This past month, SlashGear got the opportunity to speak with the rogues gallery of stars from the biggest comic book sci-fi action film in the theater right this minute: The Amazing Spider-Man. Amongst these actors and actresses were none other than two of the most well-known actors in the business: Martin Sheen and Sally Field. These two play Uncle Ben and Aunt May, the guardians of Peter Parker, aka Spider-Man, and holders of the keys to this young man’s past.
It was a bit of a strange encounter with this pair of acting legends as Sheen entered the room first while Field ended up being a couple of minutes later gracing the room with her presence. As such, Sheen took the opportunity to warm the audience up, standing in front of the room aside the stage he’d soon take to do the talk with Field. He stood next to approximately 12 recording devices that’d been set in front of the chairs that would soon hold him, amongst these the highest tech digital recorders down to tape recorders and over to a couple of smart phones as well…

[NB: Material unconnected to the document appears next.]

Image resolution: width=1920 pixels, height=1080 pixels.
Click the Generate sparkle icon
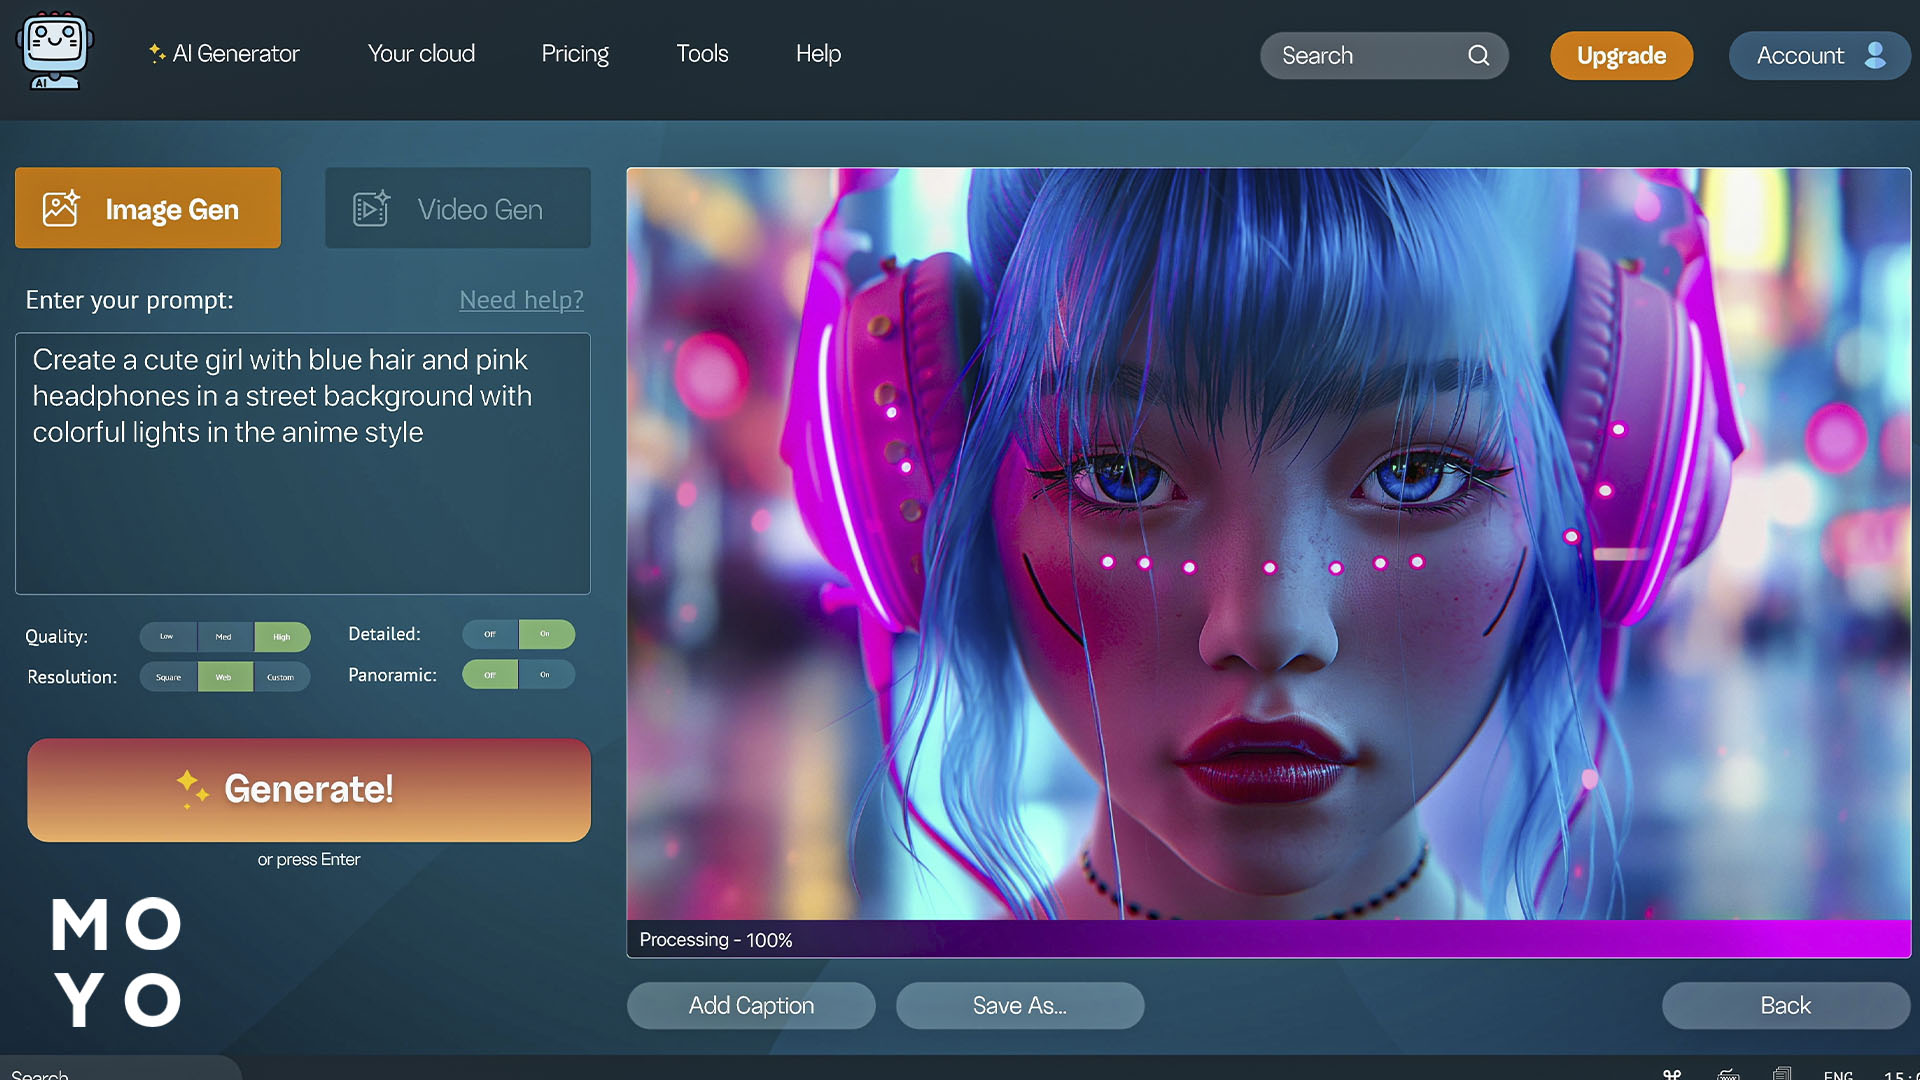pos(193,787)
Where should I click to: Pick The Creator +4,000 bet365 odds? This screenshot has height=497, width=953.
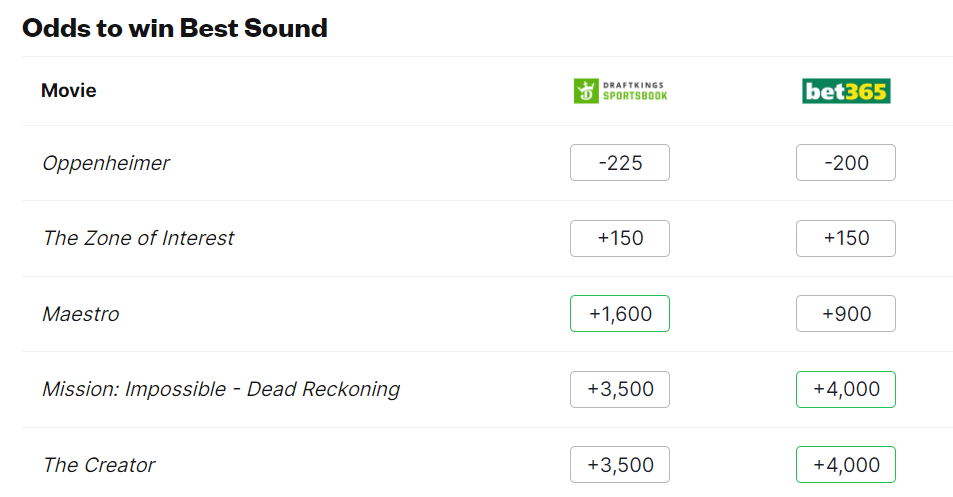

[Martin Sheen] Now what’s this all about? *laughter*
How many of you have seen the film? The rest of you can leave… How many of you saw the film and loved it? The rest of you can leave… How many of you have the most important question you’ve ever wanted to ask anyone your entire life? The rest of you can leave…
What are all these cell- some people have lost their cellphones en masse here!
Did you all come in for this, or did you fly in? Really? Where did you all come from?
Los Angeles, San Francisco, Idaho, Minnesota – oh Minnesota? Saint Paul? Garrison Keillor is one of my heroes. Clevland? My wife went to highschool there. They closed down the place, she couldn’t go to her reunion. Closed the joint. It was that awful shooting. She grew up on Ukeland. I was over there just last week working for Senator Brown. In Ohio. Good man.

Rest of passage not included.